------ Supplied text

TL;DR – Body switching, time travel, and a race to save a town from destruction. If there is Makoto Shinkai film to watch, this is it.
Review (warning: spoilers)
Comet Tiamat passes earth causing weather reporters, astronomers, and night gazers to look up at the skies to view this incredible phenomenon. A piece of the comet breaks off and enters the earth’s atmosphere. Instead of burning up, it pierces the clouds like a runaway fireball and looks like it will land somewhere in Japan. This is the opening scene of Your Name and the comet fragment is central to the events that follow.
Mitsuha and Taki are about to experience some existentially weird stuff. Their lives are as opposite as can be even though from the outside they look like normal high schoolers.
For starters, Mitsuha is a girl living in a country town, Itomori, and there is little do. Surrounded by lush mountains and a beautiful lake, Itomori is steeped in Japanese tradition. They have autumn festivals, a Shinto shrine, and Mitsuha performs duties as a shrine maiden by conducting the ritual kuchikamizake (a process of creating sake using one’s own saliva to trigger fermentation).

------------
------ Extracted information

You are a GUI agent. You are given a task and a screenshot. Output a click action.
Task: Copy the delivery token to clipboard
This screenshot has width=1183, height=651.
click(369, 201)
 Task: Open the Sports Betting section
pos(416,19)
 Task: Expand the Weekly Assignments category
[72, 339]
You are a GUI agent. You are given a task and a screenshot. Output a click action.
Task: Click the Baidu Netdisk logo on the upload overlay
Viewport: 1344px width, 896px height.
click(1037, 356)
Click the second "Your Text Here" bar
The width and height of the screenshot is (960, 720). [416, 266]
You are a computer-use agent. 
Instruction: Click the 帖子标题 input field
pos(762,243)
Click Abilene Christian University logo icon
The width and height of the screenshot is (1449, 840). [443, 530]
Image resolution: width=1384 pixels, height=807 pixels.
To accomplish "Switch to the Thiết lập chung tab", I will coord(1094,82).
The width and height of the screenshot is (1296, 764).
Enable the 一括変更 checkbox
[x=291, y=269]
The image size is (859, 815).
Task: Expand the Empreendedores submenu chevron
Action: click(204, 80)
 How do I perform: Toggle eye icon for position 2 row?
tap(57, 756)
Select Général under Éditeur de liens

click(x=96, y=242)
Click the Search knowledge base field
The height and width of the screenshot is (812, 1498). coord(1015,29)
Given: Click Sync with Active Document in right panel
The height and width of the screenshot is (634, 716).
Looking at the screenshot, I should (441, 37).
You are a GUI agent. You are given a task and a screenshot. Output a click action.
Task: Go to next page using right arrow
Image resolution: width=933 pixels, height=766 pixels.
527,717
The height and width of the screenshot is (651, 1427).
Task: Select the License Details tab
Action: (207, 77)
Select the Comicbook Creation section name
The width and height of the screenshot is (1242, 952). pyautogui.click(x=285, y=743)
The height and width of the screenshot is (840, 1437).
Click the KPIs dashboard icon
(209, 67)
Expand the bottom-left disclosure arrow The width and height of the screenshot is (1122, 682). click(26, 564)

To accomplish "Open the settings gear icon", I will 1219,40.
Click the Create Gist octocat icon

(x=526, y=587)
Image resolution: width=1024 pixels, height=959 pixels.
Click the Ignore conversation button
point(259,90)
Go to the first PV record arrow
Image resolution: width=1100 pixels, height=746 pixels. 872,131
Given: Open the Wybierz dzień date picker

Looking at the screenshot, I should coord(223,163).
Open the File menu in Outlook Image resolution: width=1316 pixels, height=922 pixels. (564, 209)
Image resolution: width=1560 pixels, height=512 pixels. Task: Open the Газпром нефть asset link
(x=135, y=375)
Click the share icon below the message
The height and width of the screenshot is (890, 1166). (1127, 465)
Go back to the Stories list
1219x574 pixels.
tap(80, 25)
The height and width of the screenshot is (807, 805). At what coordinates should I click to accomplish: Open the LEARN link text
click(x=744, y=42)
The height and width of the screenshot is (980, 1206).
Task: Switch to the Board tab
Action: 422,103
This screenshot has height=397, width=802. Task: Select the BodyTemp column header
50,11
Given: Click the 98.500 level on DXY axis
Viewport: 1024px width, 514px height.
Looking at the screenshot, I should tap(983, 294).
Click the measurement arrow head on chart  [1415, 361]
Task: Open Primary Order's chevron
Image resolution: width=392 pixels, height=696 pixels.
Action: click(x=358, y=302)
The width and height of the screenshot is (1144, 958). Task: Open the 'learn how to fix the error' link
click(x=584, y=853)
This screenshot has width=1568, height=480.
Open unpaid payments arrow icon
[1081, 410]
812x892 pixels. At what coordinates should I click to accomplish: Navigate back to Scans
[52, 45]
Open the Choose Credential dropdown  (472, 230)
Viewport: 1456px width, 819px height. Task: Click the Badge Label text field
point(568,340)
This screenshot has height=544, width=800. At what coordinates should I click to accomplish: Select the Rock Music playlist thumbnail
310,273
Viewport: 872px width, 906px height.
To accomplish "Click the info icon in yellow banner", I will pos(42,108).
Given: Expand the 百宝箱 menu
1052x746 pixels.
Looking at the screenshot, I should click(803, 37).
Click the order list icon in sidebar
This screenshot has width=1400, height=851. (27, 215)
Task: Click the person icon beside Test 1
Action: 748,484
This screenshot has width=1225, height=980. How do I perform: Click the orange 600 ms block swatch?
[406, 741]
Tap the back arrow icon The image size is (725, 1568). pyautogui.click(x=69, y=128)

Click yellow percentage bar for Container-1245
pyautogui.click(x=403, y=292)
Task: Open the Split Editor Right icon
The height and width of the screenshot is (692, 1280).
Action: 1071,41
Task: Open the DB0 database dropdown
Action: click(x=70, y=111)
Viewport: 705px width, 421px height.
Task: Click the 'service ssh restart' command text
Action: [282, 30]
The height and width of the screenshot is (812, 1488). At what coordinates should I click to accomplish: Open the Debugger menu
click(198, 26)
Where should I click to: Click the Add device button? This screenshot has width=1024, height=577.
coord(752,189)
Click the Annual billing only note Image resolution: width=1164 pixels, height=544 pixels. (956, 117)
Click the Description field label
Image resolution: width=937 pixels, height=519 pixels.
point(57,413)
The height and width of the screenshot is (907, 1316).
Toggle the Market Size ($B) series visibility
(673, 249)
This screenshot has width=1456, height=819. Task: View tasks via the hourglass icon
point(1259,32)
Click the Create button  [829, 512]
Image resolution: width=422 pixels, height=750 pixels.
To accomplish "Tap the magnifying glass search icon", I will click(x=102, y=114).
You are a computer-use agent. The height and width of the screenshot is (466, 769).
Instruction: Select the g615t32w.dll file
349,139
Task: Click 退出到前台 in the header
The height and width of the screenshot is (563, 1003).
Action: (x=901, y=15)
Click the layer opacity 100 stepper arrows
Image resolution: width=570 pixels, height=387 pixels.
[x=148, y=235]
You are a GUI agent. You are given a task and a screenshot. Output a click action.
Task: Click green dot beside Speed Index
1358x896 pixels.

------------

◆ **Set of tasks**:
[1] In the film review of Your Name, translate this sentence into French: "Their lives are as opposite as can be even though from the outside they look like normal high schoolers."
[2] Carry on the Your Name film review from its last sentence.

◆ **Results for each task**:
[1] Leurs vies sont aussi opposées que possible, même si, vus de l'extérieur, ils ressemblent à des lycéens ordinaires.

[2]
Taki, on the other hand, is a boy living in the big smoke, Tokyo, and there is plenty to do. In fact, there’s too much to juggle for Taki who tries to keep up with the constant rush that cities exude. From school studies to holding down a part-time job at an Italian restaurant, when Taki does find any spare time, he does sketches and hopes to one day be an architect.
From the get-go, the weird stuff happens when Mitsuha wakes up in Taki’s body. She thinks she’s dreaming and just goes along living out a day in the life of Taki. Little does she know that her behaviour makes Taki appear like a totally different person and Taki’s school friends and co-workers at the Italian restaurant notice. Likewise, Taki finds himself in Mitsuha’s body and fumbles his way through one of her days. It is only when they return to their bodies and wake up the next day that they slowly come to piece together the passages of time that are unaccounted for. Messages that they write down in each other’s notepads and on their phones confirms that their body switching experiences are real and not a dream.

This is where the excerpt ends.